Thanks, I didn't know that about how they call a chamfer. Another thing you might try is to take a small piece of sandpaper and kind of roll it into a cone shape, with the rough side of the sandpaper facing out, and then twist that in the hole to chamfer the edge. This may help get an even bevel all the way around the hole.


----------



## Bert (Mar 20, 2011)

Like said, a 90° countersink bit and finish as normal. I've got one that's 15 mm dia. so that's the hole limit


----------



## Hrawk (Oct 25, 2010)

I admire your dedication to hand tools, it certainly adds that extra personal touch to everything you make not to mention the immense satisfaction of knowing you did it all by hand.

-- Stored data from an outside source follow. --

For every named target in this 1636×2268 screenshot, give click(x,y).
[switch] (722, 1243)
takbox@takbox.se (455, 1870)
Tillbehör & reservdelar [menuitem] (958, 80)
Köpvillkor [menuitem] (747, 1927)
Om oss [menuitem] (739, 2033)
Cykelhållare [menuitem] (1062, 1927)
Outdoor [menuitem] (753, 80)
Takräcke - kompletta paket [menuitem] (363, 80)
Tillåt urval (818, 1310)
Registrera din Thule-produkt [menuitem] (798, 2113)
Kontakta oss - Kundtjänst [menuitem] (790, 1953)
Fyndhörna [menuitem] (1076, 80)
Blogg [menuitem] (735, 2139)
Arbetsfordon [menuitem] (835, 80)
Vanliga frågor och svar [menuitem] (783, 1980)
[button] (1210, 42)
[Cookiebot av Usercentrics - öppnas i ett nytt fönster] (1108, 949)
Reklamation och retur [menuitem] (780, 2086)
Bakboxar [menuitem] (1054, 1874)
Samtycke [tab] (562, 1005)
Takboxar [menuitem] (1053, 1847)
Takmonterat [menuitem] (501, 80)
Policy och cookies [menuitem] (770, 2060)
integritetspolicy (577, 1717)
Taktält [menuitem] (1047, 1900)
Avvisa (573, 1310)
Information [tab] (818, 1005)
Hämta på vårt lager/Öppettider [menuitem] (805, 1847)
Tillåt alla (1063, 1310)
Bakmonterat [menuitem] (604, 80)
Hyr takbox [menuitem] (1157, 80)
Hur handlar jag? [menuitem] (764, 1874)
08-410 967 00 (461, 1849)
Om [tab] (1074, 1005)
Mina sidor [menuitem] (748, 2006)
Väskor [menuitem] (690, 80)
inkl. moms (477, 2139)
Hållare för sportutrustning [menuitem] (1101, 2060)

You can easily make hand tool to do this. If you can fashion yourself a wooden cone (or just use an old funnel or similar shaped object), then glue up a piece of sandpaper and start twisting. Make a handle or a shaft that you can fit into your drill.


----------



## justplainduke (May 31, 2011)

Hrawk said:


> I admire your dedication to hand tools, it certainly adds that extra personal touch to everything you make not to mention the immense satisfaction of knowing you did it all by hand.
> 
> You can easily make hand tool to do this. If you can fashion yourself a wooden cone (or just use an old funnel or similar shaped object), then glue up a piece of sandpaper and start twisting. Make a handle or a shaft that you can fit into your drill.


Thank you! This should do the trick


----------



## justplainduke (May 31, 2011)

I used your ideas and had good success, thank you all!!!
I ended up making a cone out of 100 grit and then inserting a dowel, while spinning the dowel between my palms. After a few moments I had the desired effect. Thanks!


----------